Extracted information START

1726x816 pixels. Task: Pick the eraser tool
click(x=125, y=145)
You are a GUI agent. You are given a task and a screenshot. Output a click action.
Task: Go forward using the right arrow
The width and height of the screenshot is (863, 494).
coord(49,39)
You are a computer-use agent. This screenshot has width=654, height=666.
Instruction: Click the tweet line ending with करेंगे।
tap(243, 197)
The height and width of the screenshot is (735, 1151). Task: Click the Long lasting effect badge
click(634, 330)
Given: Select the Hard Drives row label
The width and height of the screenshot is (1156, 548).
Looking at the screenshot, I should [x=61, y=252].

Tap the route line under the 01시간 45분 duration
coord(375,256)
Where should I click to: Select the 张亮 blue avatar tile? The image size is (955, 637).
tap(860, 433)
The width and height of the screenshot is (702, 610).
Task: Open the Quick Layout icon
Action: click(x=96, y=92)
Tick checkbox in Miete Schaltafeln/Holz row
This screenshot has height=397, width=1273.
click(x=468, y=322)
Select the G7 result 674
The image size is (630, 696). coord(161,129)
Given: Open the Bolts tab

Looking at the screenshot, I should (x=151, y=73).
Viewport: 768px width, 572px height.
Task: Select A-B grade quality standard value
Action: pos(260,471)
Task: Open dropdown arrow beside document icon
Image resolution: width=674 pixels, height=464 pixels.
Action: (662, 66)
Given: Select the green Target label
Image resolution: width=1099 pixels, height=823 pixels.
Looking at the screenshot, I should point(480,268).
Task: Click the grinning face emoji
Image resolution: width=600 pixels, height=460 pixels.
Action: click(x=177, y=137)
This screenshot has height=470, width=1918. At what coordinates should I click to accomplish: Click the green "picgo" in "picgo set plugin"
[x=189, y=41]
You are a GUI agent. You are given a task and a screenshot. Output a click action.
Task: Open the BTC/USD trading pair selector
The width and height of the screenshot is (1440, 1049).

Extracted information END

◆ How to complete this task
Type the entries out again so that they match exactly.

◆ Your solution
1726x816 pixels. Task: Pick the eraser tool
click(x=125, y=145)
You are a GUI agent. You are given a task and a screenshot. Output a click action.
Task: Go forward using the right arrow
The width and height of the screenshot is (863, 494).
coord(49,39)
You are a computer-use agent. This screenshot has width=654, height=666.
Instruction: Click the tweet line ending with करेंगे।
tap(243, 197)
The height and width of the screenshot is (735, 1151). Task: Click the Long lasting effect badge
click(634, 330)
Given: Select the Hard Drives row label
The width and height of the screenshot is (1156, 548).
Looking at the screenshot, I should [x=61, y=252].

Tap the route line under the 01시간 45분 duration
coord(375,256)
Where should I click to: Select the 张亮 blue avatar tile? The image size is (955, 637).
tap(860, 433)
The width and height of the screenshot is (702, 610).
Task: Open the Quick Layout icon
Action: click(x=96, y=92)
Tick checkbox in Miete Schaltafeln/Holz row
This screenshot has height=397, width=1273.
click(x=468, y=322)
Select the G7 result 674
The image size is (630, 696). coord(161,129)
Given: Open the Bolts tab

Looking at the screenshot, I should (x=151, y=73).
Viewport: 768px width, 572px height.
Task: Select A-B grade quality standard value
Action: pos(260,471)
Task: Open dropdown arrow beside document icon
Image resolution: width=674 pixels, height=464 pixels.
Action: (662, 66)
Given: Select the green Target label
Image resolution: width=1099 pixels, height=823 pixels.
Looking at the screenshot, I should point(480,268).
Task: Click the grinning face emoji
Image resolution: width=600 pixels, height=460 pixels.
Action: click(x=177, y=137)
This screenshot has height=470, width=1918. At what coordinates should I click to accomplish: Click the green "picgo" in "picgo set plugin"
[x=189, y=41]
You are a GUI agent. You are given a task and a screenshot. Output a click action.
Task: Open the BTC/USD trading pair selector
The width and height of the screenshot is (1440, 1049).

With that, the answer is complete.